Place des Quinconces is the largest city square in not only France, but all of Western Europe. This square is an interesting place. Apparently there’s always something going on there. When I was visiting, some sort of “pleasure fair” or carnival was packing up.
The Girondist Column is the focal point of the square. It basically towers over two beautiful fountains. The bronze statue at the top represents Liberty breaking free from the chains of oppression and the victory of the republic. The horses in the fountains at the base of the column almost look like they’re jumping out of the water towards you.
During the second World War, the bronze horses were taken from the fountain by German soldiers who were looking for metal. Luckily, they were found in Angers in 1944 and were put back in the fountain, where they belong.
From Place des Quinconces, Michael and I wandered over to Place de la Bourse. This square has another beautiful fountain, this one of the Three Graces. There’s usually a miroir d’eau between the square and the river that provides a reflection of the square, but there was no water in it when we were there. We seem to be having a bit of a problem with that this year, like when we were in Washington, D.C. Next time, Bordeaux!
During our wandering, we ended up on a popular shopping street, and it was just a sea of people. I wasn’t a huge fan of Saturday afternoon shopping in Bordeaux. Too many people for my liking. I much preferred the quieter streets. I even ducked in a cheese shop, just so I could say I did. It smelled like stinky cheese. Wasn’t a fan of that either.

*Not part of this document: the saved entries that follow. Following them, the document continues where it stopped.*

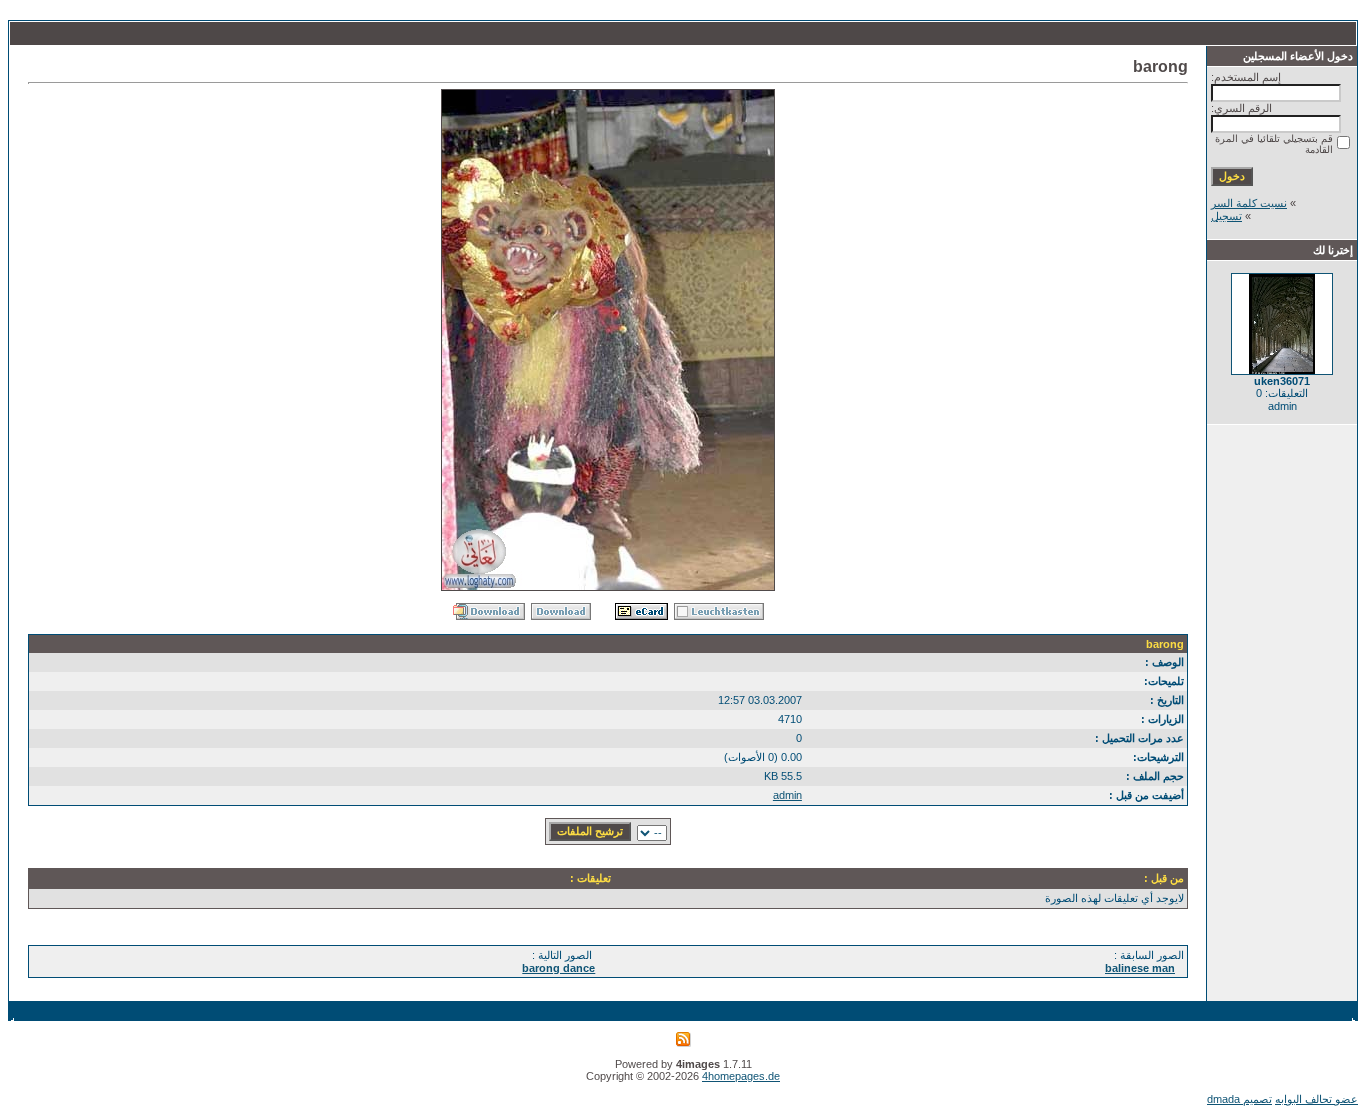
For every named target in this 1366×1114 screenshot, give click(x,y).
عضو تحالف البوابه (1316, 1099)
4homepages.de (741, 1076)
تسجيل (1226, 216)
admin (787, 795)
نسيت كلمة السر (1249, 203)
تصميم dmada (1239, 1099)
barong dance (558, 968)
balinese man (1140, 968)
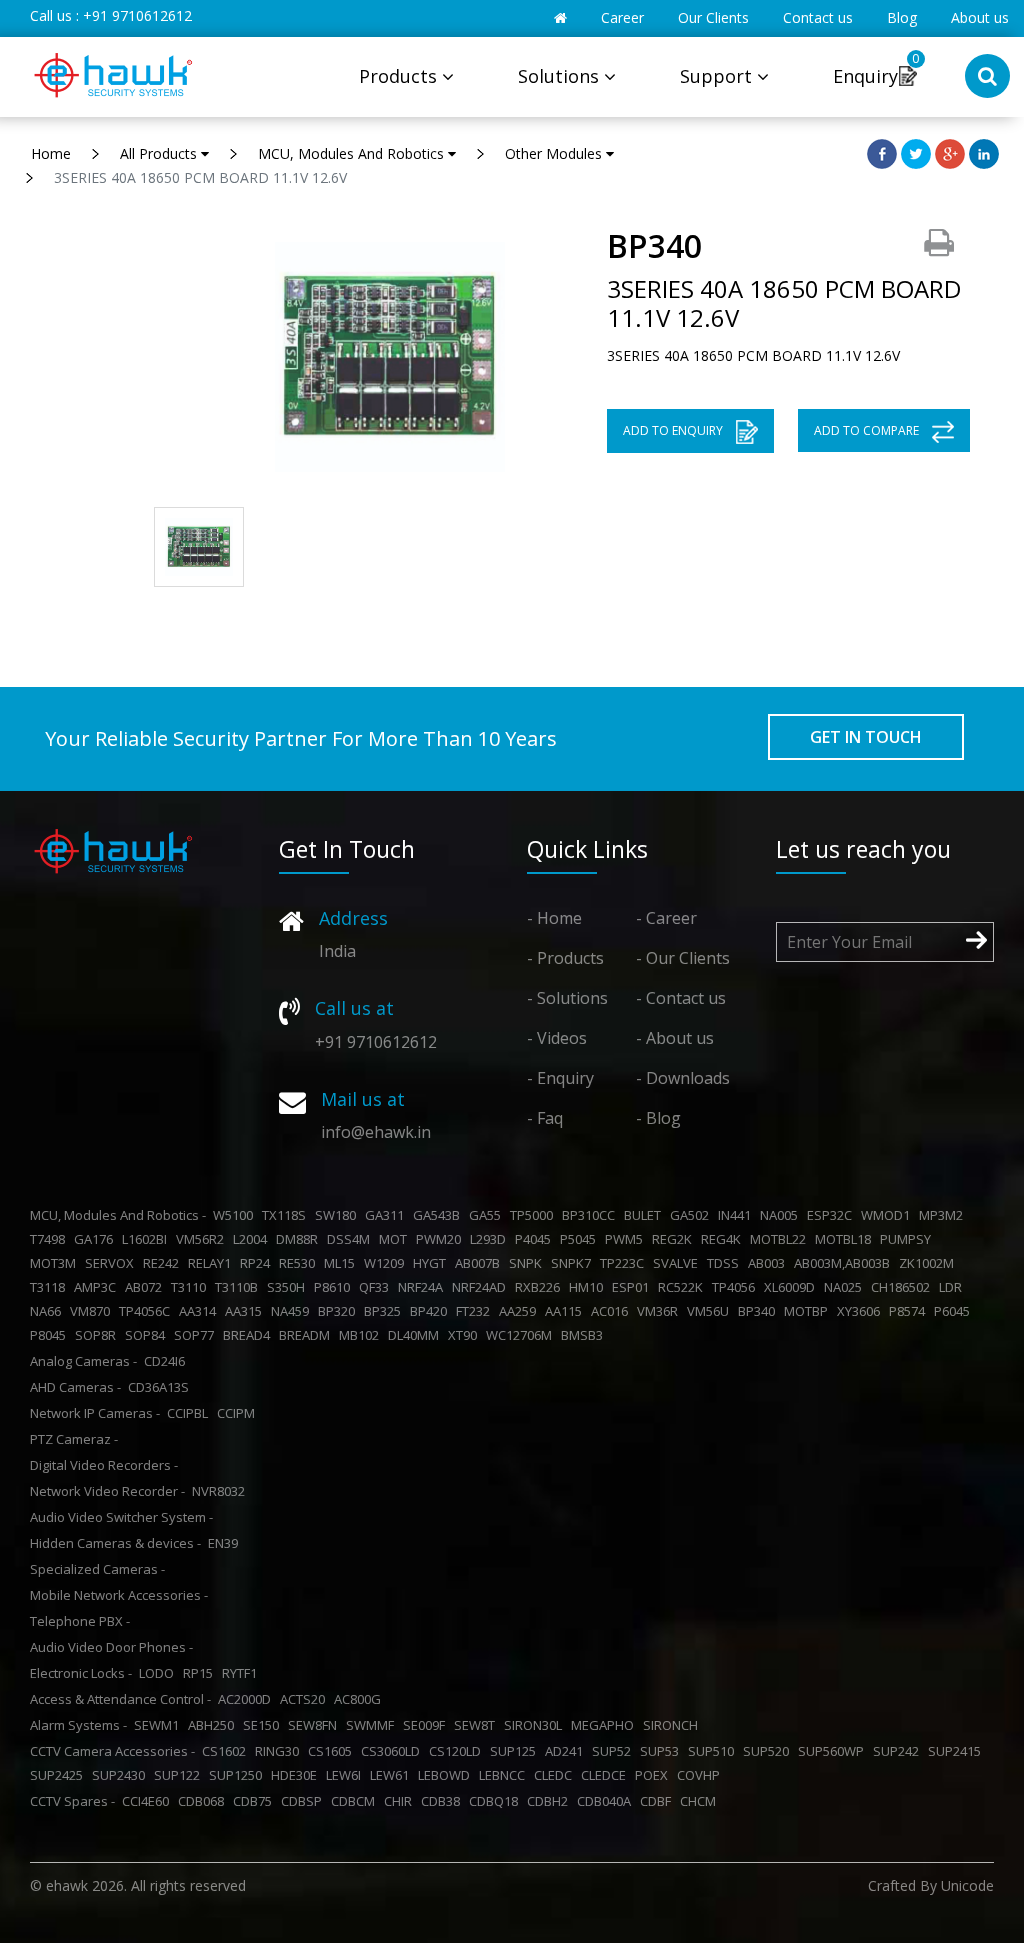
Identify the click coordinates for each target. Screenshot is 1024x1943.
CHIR (401, 1801)
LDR (953, 1287)
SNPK (528, 1263)
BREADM (307, 1335)
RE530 (300, 1263)
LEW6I (346, 1775)
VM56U (711, 1311)
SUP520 (769, 1751)
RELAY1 (212, 1263)
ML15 (342, 1263)
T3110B (239, 1287)
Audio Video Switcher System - (121, 1517)
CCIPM (239, 1413)
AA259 (520, 1311)
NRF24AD (482, 1287)
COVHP (701, 1775)
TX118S (287, 1215)
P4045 (536, 1239)
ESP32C (832, 1215)
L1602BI (147, 1239)
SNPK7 (574, 1263)
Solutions (561, 76)
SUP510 (714, 1751)
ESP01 (633, 1287)
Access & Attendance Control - (120, 1699)
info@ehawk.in (376, 1132)
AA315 (246, 1311)
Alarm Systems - (78, 1725)
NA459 (293, 1311)
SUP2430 (121, 1775)
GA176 (96, 1239)
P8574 (910, 1311)
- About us (675, 1038)
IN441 (737, 1215)
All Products (160, 153)
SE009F (427, 1725)
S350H (289, 1287)
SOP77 (197, 1335)
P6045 (955, 1311)
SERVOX (112, 1263)
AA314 (200, 1311)
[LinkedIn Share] (984, 152)
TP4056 (736, 1287)
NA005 (782, 1215)
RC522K (683, 1287)
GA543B (439, 1215)
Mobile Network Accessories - (119, 1595)
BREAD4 (249, 1335)
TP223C (625, 1263)
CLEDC (556, 1775)
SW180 (338, 1215)
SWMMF (373, 1725)
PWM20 (441, 1239)
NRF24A (423, 1287)
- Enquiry (560, 1078)
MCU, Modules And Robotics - (118, 1215)
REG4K (724, 1239)
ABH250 (214, 1725)
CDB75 (255, 1801)
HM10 (589, 1287)
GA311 (387, 1215)
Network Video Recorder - (107, 1491)
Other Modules (555, 153)
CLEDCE (606, 1775)
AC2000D (247, 1699)
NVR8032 (221, 1491)
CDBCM (356, 1801)
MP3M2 (944, 1215)
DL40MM (416, 1335)
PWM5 (627, 1239)
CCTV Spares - (72, 1801)
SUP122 (180, 1775)
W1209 (387, 1263)
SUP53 (662, 1751)
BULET (645, 1215)
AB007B (480, 1263)
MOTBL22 (781, 1239)
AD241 (567, 1751)
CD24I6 (167, 1361)
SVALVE (678, 1263)
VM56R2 (203, 1239)
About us (980, 17)
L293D (491, 1239)
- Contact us (681, 998)
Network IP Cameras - (95, 1413)
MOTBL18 (846, 1239)
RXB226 (540, 1287)
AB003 (769, 1263)
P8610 (335, 1287)
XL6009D (792, 1287)
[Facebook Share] (882, 152)
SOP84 (148, 1335)
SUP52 (614, 1751)
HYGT (432, 1263)
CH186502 (903, 1287)
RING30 (280, 1751)
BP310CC (591, 1215)
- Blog (658, 1118)
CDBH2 (550, 1801)
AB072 (146, 1287)
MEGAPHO (605, 1725)
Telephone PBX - (80, 1621)
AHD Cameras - (75, 1387)
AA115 (566, 1311)
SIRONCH (673, 1725)
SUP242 (899, 1751)
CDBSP (304, 1801)
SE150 (264, 1725)
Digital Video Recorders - (104, 1465)
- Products (565, 958)
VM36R (660, 1311)
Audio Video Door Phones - (111, 1647)
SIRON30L (536, 1725)
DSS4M (351, 1239)
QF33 (377, 1287)
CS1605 (333, 1751)
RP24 (258, 1263)
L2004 (253, 1239)
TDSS (726, 1263)
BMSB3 (585, 1335)
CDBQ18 (496, 1801)
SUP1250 (238, 1775)
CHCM (701, 1801)
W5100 (236, 1215)
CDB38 (443, 1801)
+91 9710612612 (137, 15)
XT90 (465, 1335)
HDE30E (297, 1775)
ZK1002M (929, 1263)
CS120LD (458, 1751)
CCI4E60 (148, 1801)
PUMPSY (908, 1239)
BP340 (759, 1311)
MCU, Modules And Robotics (353, 153)
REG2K (675, 1239)
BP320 (339, 1311)
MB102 (362, 1335)
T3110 (191, 1287)
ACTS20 (305, 1699)
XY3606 (861, 1311)
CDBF (658, 1801)
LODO (159, 1673)
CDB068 (204, 1801)
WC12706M (522, 1335)
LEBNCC (505, 1775)
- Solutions (567, 998)
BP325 (385, 1311)
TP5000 (534, 1215)
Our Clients (713, 17)
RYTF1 (242, 1673)
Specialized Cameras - (97, 1569)
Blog (902, 17)
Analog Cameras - (83, 1361)
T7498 (50, 1239)
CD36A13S (161, 1387)
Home (51, 153)
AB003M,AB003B (845, 1263)
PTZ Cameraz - (74, 1439)
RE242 (164, 1263)
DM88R (300, 1239)
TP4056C (147, 1311)
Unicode (967, 1885)
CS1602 (227, 1751)
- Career (666, 918)
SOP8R (98, 1335)
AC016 (612, 1311)
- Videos (557, 1038)
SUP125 (516, 1751)
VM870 (93, 1311)
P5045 (581, 1239)
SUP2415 (957, 1751)
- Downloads (683, 1078)
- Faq (545, 1118)
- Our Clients (683, 958)
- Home (554, 918)
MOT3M (56, 1263)
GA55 (488, 1215)
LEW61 (392, 1775)
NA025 (846, 1287)
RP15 (201, 1673)
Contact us (818, 17)
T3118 (50, 1287)
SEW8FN (315, 1725)
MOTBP (809, 1311)
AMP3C (98, 1287)
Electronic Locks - (81, 1673)
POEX (654, 1775)
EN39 (226, 1543)
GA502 (692, 1215)
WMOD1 (888, 1215)
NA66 (48, 1311)
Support (718, 76)
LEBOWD (447, 1775)
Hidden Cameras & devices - (115, 1543)
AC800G (360, 1699)
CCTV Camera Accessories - (112, 1751)
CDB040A (607, 1801)
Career (622, 17)
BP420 (431, 1311)
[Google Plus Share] (950, 152)
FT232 (476, 1311)
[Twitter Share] (916, 152)
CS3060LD (393, 1751)
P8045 (51, 1335)
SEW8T (477, 1725)
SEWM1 (159, 1725)
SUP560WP (834, 1751)
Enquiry (865, 76)
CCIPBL (190, 1413)
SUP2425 (59, 1775)
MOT (396, 1239)
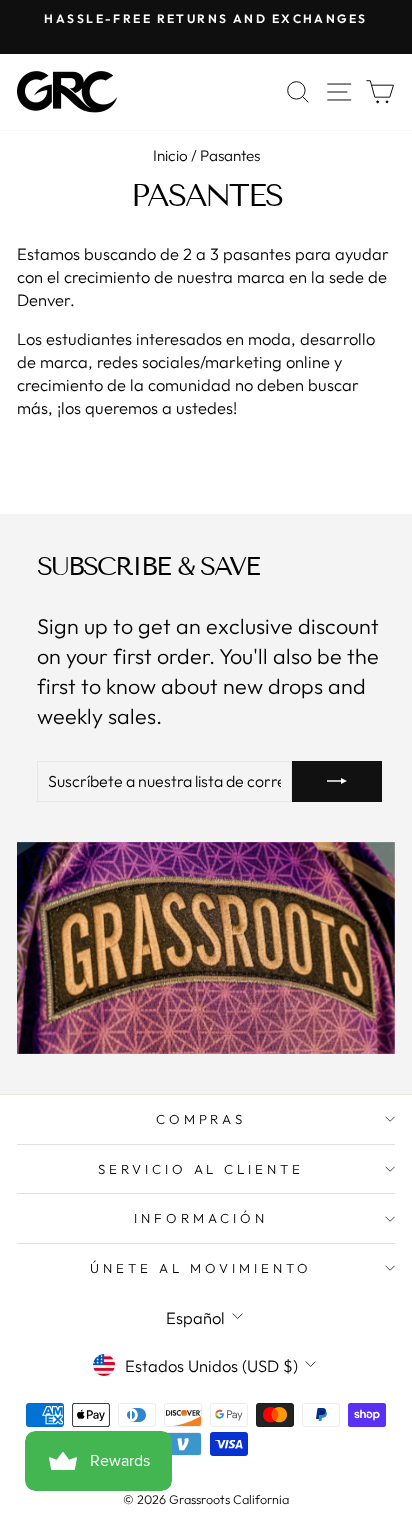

I like to eat the cheese. I just don’t like to smell a whole shop full of it. I didn’t go into the butcher shop, but I peaked in the window, and that was an interesting experience as well. Rabbit and duck, and all kinds of different meat that you don’t see at the grocery store around here. I must say, I like the idea of the way the Europeans shop, getting what they need from little specialty shops. It’s a lot more personal than shopping at big box grocery stores, and I’m sure the quality and freshness is better too.
So there you have it. Those are my thoughts on Bordeaux. Another beautiful city, in a beautiful country.